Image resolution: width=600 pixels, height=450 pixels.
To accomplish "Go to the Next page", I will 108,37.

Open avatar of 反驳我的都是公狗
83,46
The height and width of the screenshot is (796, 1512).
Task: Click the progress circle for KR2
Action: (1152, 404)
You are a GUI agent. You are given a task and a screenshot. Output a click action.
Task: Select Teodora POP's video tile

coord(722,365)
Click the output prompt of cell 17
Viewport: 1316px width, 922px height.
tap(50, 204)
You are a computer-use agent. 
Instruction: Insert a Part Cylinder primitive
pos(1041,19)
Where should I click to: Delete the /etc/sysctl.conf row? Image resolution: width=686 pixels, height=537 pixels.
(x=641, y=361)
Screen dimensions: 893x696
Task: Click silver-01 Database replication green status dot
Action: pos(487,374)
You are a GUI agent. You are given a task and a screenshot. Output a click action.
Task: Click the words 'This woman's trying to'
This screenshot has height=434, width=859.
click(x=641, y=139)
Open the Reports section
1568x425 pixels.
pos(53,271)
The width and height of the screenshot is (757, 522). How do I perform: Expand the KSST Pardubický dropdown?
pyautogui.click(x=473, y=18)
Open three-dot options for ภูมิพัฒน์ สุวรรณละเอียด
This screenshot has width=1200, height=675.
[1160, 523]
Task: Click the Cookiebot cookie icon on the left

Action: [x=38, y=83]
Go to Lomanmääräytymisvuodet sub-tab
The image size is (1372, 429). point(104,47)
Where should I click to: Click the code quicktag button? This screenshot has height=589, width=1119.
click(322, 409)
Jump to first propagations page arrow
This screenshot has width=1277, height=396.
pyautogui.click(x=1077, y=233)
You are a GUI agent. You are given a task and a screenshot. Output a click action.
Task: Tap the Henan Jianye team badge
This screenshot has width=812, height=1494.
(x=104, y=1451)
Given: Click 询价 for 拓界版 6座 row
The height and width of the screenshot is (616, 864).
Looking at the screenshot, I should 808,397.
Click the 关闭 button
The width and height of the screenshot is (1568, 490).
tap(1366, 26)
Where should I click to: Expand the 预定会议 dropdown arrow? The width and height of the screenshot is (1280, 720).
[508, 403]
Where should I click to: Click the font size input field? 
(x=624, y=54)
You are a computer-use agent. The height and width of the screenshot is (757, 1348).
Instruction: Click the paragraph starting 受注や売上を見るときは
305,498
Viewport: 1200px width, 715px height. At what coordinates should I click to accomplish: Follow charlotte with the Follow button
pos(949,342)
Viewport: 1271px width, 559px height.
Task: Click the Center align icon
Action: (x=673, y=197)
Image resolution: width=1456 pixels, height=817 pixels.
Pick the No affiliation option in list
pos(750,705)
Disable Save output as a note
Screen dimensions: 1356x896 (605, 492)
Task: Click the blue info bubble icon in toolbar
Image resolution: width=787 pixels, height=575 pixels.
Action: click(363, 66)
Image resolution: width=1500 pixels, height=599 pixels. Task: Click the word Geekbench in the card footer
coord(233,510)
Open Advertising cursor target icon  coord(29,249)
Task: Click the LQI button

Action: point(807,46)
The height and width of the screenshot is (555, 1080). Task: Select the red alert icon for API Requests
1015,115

===

- Brief
Go to the line containing "Pick the No affiliation option in list" in the listing. Print it and every line through the last one, exactly and with nothing more.

- Answer to this problem
Pick the No affiliation option in list
pos(750,705)
Disable Save output as a note
Screen dimensions: 1356x896 (605, 492)
Task: Click the blue info bubble icon in toolbar
Image resolution: width=787 pixels, height=575 pixels.
Action: click(363, 66)
Image resolution: width=1500 pixels, height=599 pixels. Task: Click the word Geekbench in the card footer
coord(233,510)
Open Advertising cursor target icon  coord(29,249)
Task: Click the LQI button

Action: point(807,46)
The height and width of the screenshot is (555, 1080). Task: Select the red alert icon for API Requests
1015,115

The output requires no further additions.